Records excerpted from a collection
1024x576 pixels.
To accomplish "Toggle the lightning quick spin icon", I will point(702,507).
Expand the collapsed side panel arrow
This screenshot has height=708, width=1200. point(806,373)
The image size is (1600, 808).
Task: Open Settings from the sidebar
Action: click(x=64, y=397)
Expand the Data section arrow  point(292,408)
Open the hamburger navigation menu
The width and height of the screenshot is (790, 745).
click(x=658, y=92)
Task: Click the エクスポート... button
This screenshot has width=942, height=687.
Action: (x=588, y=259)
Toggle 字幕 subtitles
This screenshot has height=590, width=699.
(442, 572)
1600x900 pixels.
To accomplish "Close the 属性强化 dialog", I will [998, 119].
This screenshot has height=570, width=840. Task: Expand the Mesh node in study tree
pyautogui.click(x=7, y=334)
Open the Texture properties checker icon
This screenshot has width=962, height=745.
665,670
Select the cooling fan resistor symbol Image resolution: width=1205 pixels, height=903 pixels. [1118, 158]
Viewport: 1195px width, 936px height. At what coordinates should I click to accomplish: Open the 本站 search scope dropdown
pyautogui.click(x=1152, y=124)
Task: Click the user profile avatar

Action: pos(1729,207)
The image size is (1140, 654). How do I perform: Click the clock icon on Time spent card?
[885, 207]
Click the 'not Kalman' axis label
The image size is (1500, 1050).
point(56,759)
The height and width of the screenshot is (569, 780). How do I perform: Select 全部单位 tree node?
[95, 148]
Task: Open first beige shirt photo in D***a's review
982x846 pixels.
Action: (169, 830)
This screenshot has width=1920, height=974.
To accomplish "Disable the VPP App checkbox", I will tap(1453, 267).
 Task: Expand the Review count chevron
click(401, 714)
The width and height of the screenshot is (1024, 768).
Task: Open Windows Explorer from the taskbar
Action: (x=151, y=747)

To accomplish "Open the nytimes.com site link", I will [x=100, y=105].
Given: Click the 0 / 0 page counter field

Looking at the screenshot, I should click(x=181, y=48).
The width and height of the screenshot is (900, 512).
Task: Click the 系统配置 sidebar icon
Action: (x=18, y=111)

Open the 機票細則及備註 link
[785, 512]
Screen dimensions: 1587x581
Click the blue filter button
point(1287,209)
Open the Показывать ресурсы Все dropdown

> Task: Look through the entries above. Copy each line in which the string "will" occurs.

> Task solution:
To accomplish "Toggle the lightning quick spin icon", I will point(702,507).
To accomplish "Close the 属性强化 dialog", I will [998, 119].
To accomplish "Disable the VPP App checkbox", I will tap(1453, 267).
To accomplish "Open the nytimes.com site link", I will [x=100, y=105].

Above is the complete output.